“Si parla di chiudere l’Ilva ma nessuno lo ha mai pensato”. Così aveva twittato Beppe Grillo, cofondatore del Movimento 5 stelle, prendendo parola sulle sorti della grande acciaieria di Taranto. Al tweet ha allegato un post pubblicato sul suo blog dal titolo “Che il cielo sopra l’Ilva diventi sempre più blu”. Nel post si cita il bacino del Ruhr, “un esempio da emulare”, e si precisa che per l’Ilva “Si pensa ad una riconversione, quindi mantenendo sempre l’occupazione nella bonifica ristrutturando il sito che è enorme, e quindi con grande difficoltà, ma si deve preservare assolutamente ogni posto di lavoro”, scrive Grillo.
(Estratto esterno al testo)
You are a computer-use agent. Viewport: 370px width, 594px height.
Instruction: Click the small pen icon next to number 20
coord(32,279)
Ma l’invasione di campo di Beppe Grillo non sembra essere stata gradita dal neosuperministro al Lavoro e allo Sviluppo Economico Di Maio costringendolo a fare alcune precisazioni. “Grillo e altri parlano a titolo personale. Io non prendo decisioni finché non ascolterò le parti”, ha affermato sulla vicenda dell’Ilva Luigi Di Maio, a Radio Anch’io. “Non prendo tempo – ha detto – devo incontrare la proprietà, i commissari, i sindacati. Sarà fatto tutto con responsabilità e linearità”.
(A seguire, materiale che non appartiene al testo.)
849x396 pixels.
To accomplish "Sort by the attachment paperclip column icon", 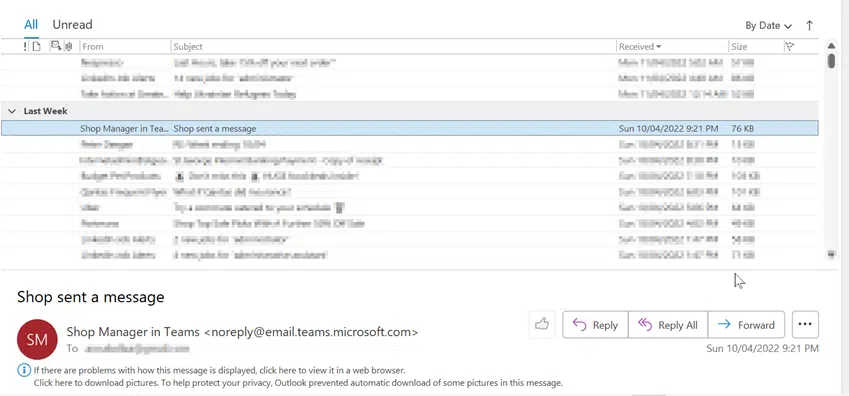I will pyautogui.click(x=69, y=47).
E’ utile ricordare che sull’Ilva i tempi invece stringono. La multinazionale Arcelor Mittal, ha vinto un anno fa la gara per l’acquisizione per la più grande acciaieria italiana con un’offerta ritenuta valida da Governo e commissari, ma con una trattativa in corso tra azienda e sindacati incagliatasi sul nodo dirimente dei migliaia di licenziamenti previsti dal piano industriale della multinazionale. Lo stabilimento di Taranto ha poco meno di 11mila addetti diretti, che arrivano a quasi 20 mila con l’indotto. In tutta Italia i lavoratori dipendenti dell’Ilva arrivano a 14mila unità. Tutti lavoratori in seria difficoltà e con la cassa integrazione che scade a luglio. Una data in cui la multinazionale Arcelor Mittal, che insieme a banca Intesa Sanpaolo costituiscono la cordata Am Investco, potrebbe prender possesso degli stabilimenti, anche senza aver raggiunto un’intesa con i sindacati.
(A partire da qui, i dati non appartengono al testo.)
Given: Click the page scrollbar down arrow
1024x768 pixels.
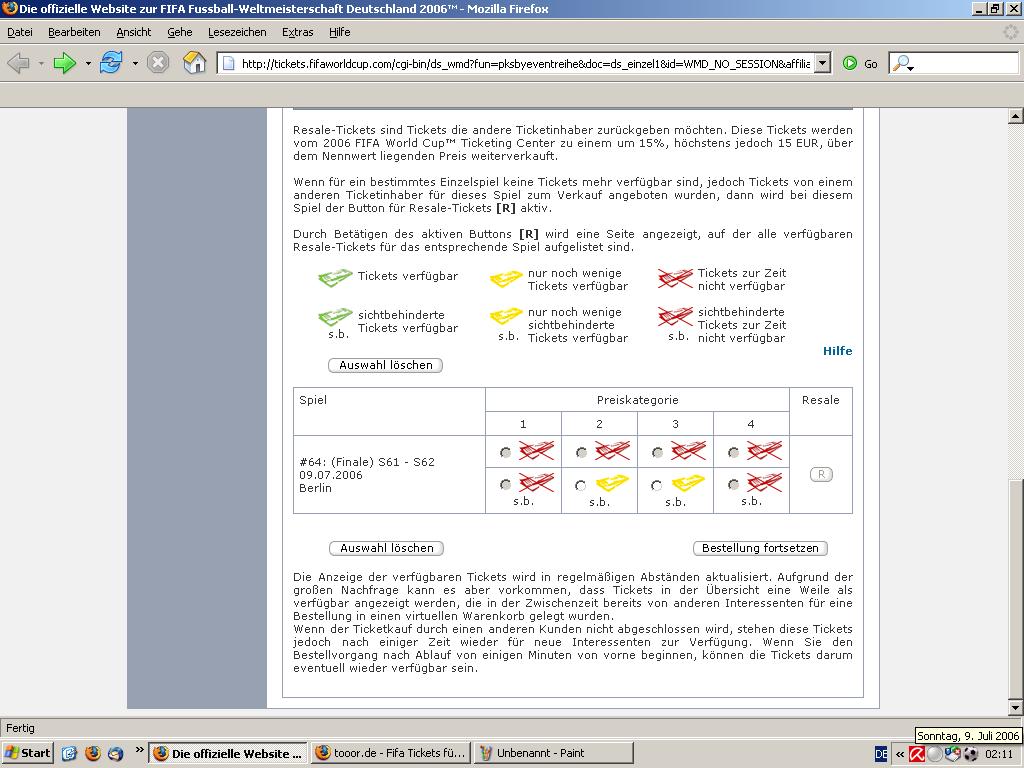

L’Unione Sindacale di Base aveva annunciato le sue decisioni sulla vertenza Ilva in una conferenza stampa lo scorso 23 maggio, dopo una riunione con i delegati e gli attivisti tarantini: nessun nuovo incontro con ArcelorMittal se la multinazionale non muta radicalmente la propria posizione. Questo vuol dire ottenere da AM Investco la garanzia di piena occupazione per tutti i lavoratori e il cambio del piano industriale. “Se ciò non dovesse accadere – aveva sottolineato Sergio Bellavita, dell’esecutivo nazionale USB e membro della delegazione trattante al tavolo Ilva – Ilva deve tornare in mani pubbliche”.
Per Francesco Rizzo, lavoratore Ilva e coordinatore provinciale dell’Usb. “Urge un incontro con il nuovo Governo. Auspichiamo una tempestiva convocazione per poter esporre il punto di vista del sindacato e capire quali siano le intenzioni del Governo sulla questione Ilva. Ci sono in ballo 18.000 lavoratori. Come organizzazione abbiamo dato disponibilità a qualsiasi tipo di discussione a patto che sia garantito occupazione e reddito attuale ai 14.000 lavoratori Ilva e ai 4000 dipendenti degli appalti”.
La questione Ilva fino ad ora ha visto una posizione unitaria dei sindacati della grande fabbrica ma questa condizione sembra essere venuta meno in queste ore. “Fino ad oggi ci siamo mossi con un grande spirito unitario nel rapporto con Fim Fiom Uilm con l’unico obiettivo di rispondere ai bisogni dei lavoratori Ilva e della popolazione di Taranto. Prendiamo atto con rammarico che per la direzione nazionale di Fim Fiom Uilm quel rapporto si è interrotto. Da parte nostra, con la serietà e la determinazione di sempre, continueremo a sostenere una battaglia in difesa delle ragioni dei lavoratori Ilva e dei tarantini”.